From the entries, filter out every line that lacks "screenshot" and copy the rest.

▶ **DATA TO PROCESS**
++++++

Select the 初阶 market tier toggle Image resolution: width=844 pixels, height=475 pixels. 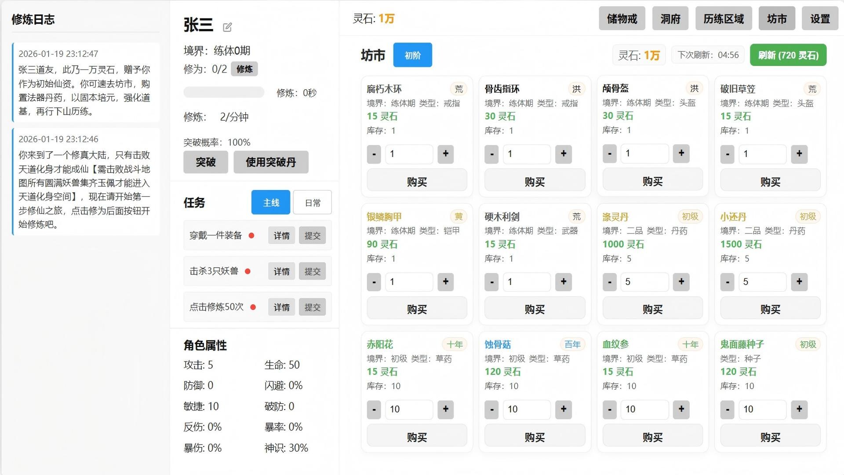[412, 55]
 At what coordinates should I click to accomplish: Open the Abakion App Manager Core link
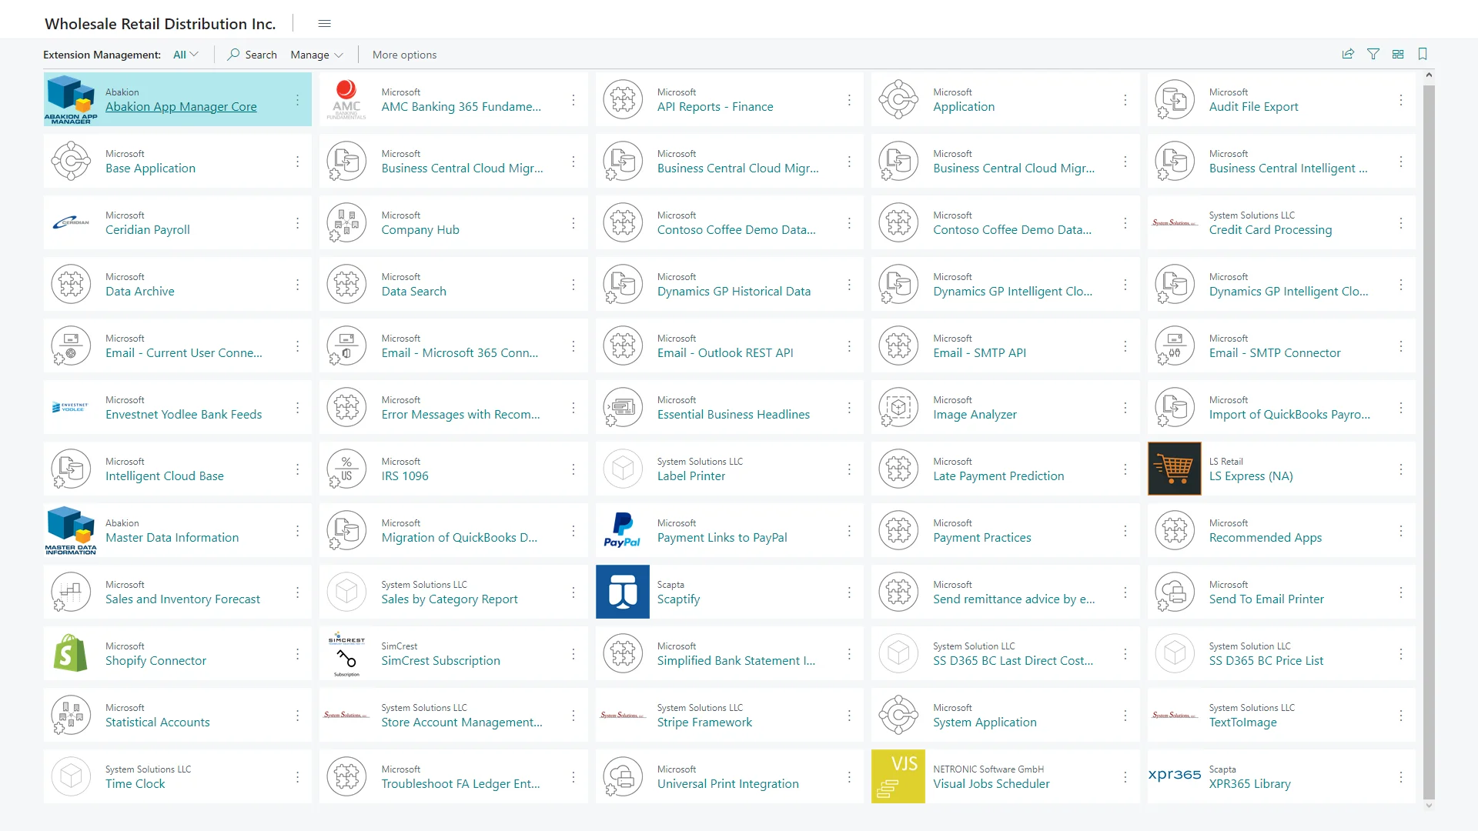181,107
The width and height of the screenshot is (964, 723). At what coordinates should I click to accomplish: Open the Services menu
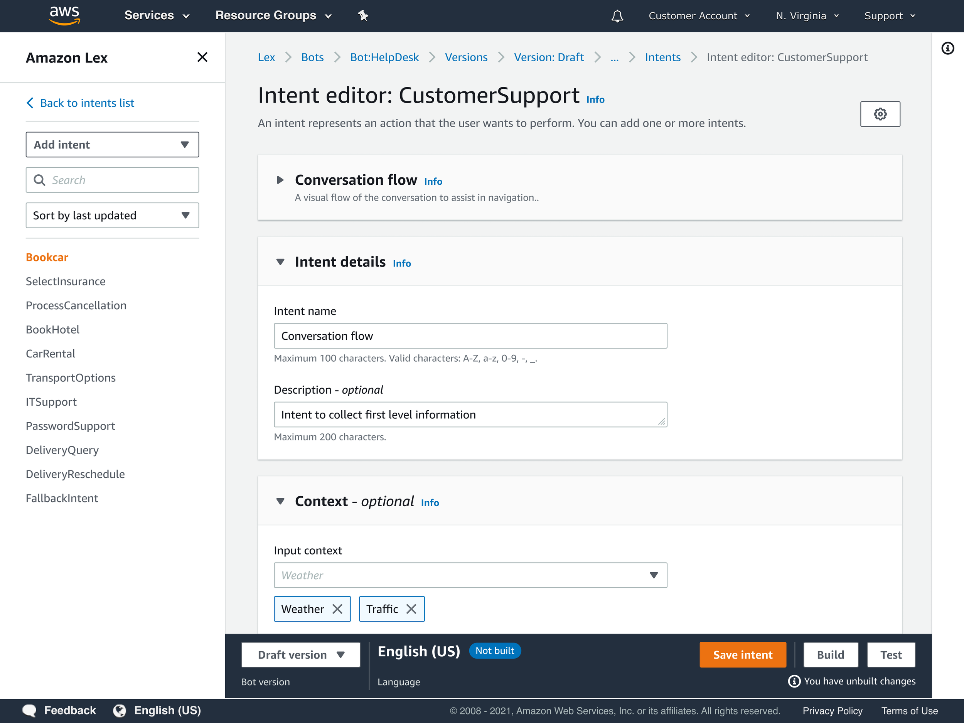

++++++

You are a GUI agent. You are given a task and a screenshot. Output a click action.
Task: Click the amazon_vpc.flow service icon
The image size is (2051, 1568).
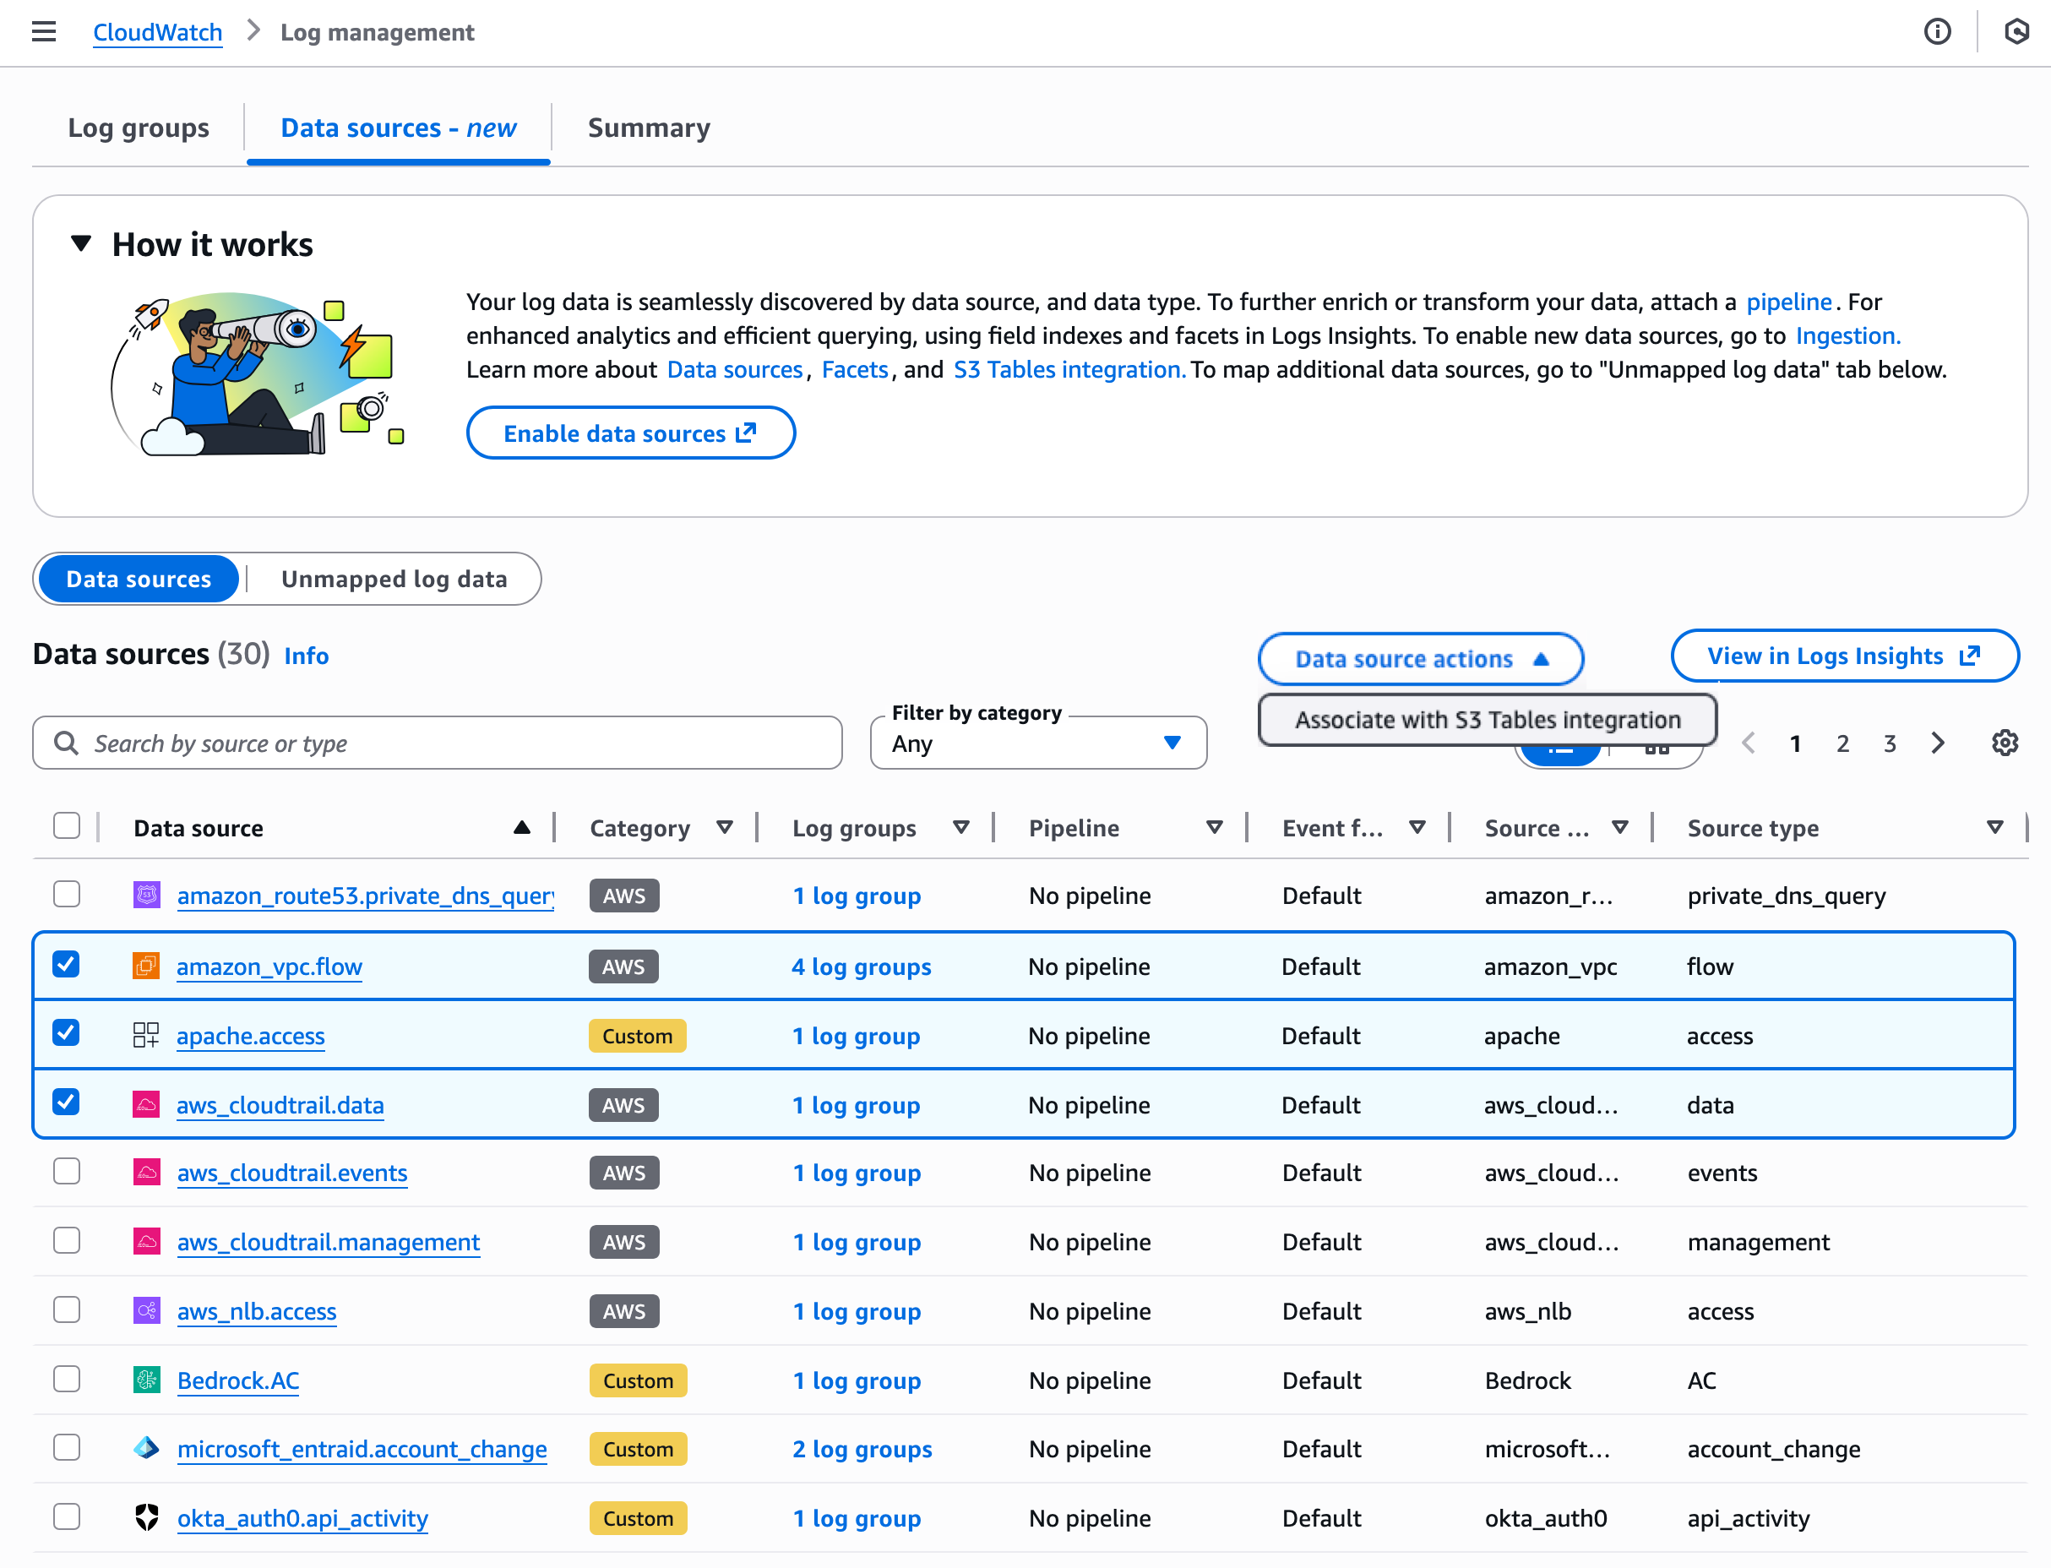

++++++

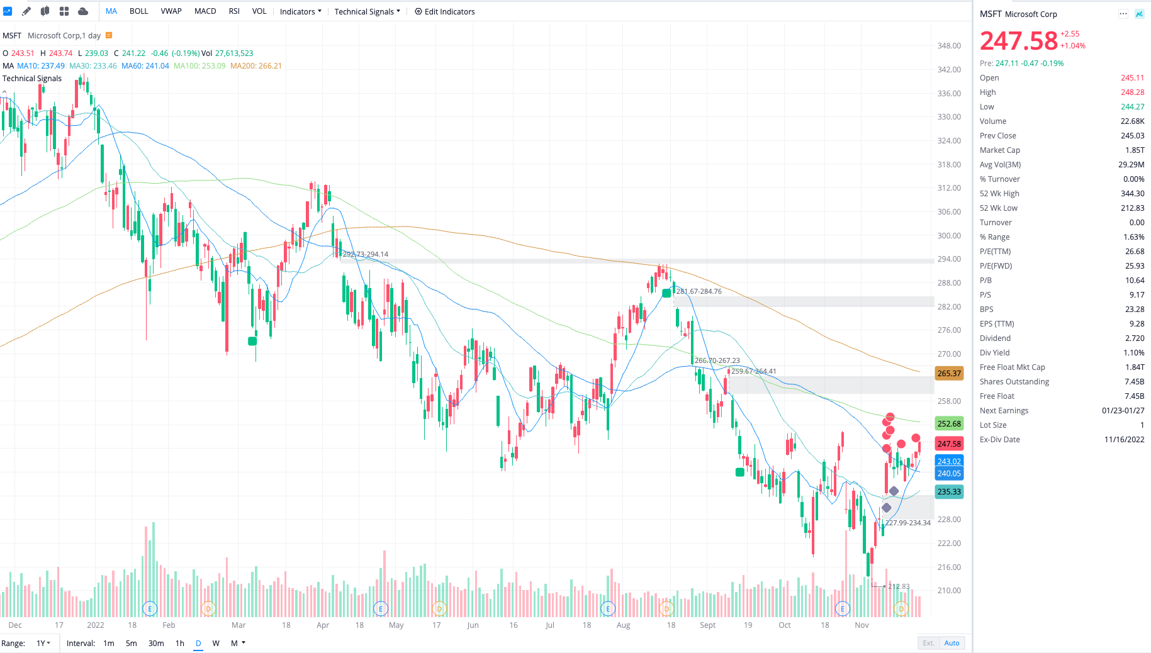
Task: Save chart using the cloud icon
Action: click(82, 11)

++++++

▶ **COMPLETED TASK**
The width and height of the screenshot is (964, 723). At what coordinates should I click to accomplish: Open the Services menu
You are a GUI agent. You are given a task and a screenshot. Output a click action.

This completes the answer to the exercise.